I'm running this query to get average event counts per day by index. When I run this, each site does an aggregate 2.5GB/s of IO each for 15 - 30 minutes to satisfy the query. Our understanding is that this is just metadata, so this is fairly surprising. Does anyone know why this is and have a better way to write this query?
| tstats count where (index=* OR index=_*) AND earliest=-w@w+1d latest=-w@w+6d by index
| eval eventCountPerDay=count/5
| table index, eventCountPerDay
Does anyone have any thoughts on this one? or any other way to get avg # of events per day by index?
|metadata type=hosts index=A
| stats sum(totalcount) as total
| eval index="A"
| append [ |metadata type=hosts index=B
| stats sum(totalcount) as total
| eval index="B"]
| append [ ....
| eval day=strptime(relative_time(now(),"-1d"), "%F")

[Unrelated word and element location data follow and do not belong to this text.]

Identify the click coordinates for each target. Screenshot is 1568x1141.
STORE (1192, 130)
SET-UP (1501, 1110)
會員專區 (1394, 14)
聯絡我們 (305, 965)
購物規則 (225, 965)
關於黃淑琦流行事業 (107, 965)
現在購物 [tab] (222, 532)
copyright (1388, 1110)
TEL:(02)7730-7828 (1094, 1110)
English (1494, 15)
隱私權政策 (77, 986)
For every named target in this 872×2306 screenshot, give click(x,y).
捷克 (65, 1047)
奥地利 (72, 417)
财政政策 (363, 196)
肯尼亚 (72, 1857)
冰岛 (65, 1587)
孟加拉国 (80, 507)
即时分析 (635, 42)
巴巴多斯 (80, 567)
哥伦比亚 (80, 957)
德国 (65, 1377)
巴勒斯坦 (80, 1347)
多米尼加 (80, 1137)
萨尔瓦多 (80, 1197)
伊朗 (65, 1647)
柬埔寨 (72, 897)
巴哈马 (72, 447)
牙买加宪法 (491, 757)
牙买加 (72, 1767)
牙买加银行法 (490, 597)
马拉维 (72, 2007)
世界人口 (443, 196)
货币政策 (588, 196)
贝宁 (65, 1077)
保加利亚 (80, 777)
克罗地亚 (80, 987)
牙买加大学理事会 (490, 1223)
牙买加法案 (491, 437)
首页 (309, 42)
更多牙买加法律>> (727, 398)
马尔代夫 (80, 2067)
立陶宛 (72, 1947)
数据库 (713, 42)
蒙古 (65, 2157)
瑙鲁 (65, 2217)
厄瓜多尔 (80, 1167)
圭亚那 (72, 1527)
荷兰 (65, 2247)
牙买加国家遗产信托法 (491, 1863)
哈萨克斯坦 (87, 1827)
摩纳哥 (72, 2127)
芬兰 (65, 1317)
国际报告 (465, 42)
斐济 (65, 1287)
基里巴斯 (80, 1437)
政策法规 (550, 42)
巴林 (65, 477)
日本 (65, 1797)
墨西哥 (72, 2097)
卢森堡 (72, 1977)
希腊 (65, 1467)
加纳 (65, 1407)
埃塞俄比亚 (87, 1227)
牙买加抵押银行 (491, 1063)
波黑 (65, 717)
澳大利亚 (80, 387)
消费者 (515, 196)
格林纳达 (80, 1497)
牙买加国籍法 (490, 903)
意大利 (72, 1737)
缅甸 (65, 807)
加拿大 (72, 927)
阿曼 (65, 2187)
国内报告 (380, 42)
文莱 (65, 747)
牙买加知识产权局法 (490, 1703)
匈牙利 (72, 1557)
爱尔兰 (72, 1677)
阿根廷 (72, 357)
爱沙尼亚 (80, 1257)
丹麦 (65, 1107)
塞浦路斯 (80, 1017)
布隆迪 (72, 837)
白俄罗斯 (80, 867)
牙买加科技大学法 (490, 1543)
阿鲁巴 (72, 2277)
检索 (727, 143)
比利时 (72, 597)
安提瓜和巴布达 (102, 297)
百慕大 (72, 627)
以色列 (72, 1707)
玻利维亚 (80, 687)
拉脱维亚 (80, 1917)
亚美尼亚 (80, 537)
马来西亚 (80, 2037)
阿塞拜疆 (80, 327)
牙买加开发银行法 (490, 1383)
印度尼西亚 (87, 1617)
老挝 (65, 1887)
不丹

| outputlookup append=t dailyresult.csv
make report daily and search weekly.
Okay, that sounds odd. Also, The earliest/latest in that position looks odd to me. The system may actually be calculating an earliest/latest field for each event or something weird like that.
First, take the earliest/latest out of your search, and use the time picker to set the beginning and ending for the search period.
Run the query. If it takes the same amount of time, then that may be how long it takes given your hardware and data. (It should not be)
You may also try this alternate and see what happens:
| tstats count as daycount where (index=* OR index=_*) by index span=1d
| stats avg(daycount) as eventCountPerDay by index
It seemed to run faster when specifying via the date picker, but it also did more IO (we got up to 10GB/s....). I tried your query and that tosses out an error: Error in TsidxStats: span argument is only supported for _time.
| tstats count as daycount where (index=* OR index=_*) by index _time span=1d
| stats avg(daycount) as eventCountPerDay by index
There is a typo.
this has the same impact on the environment.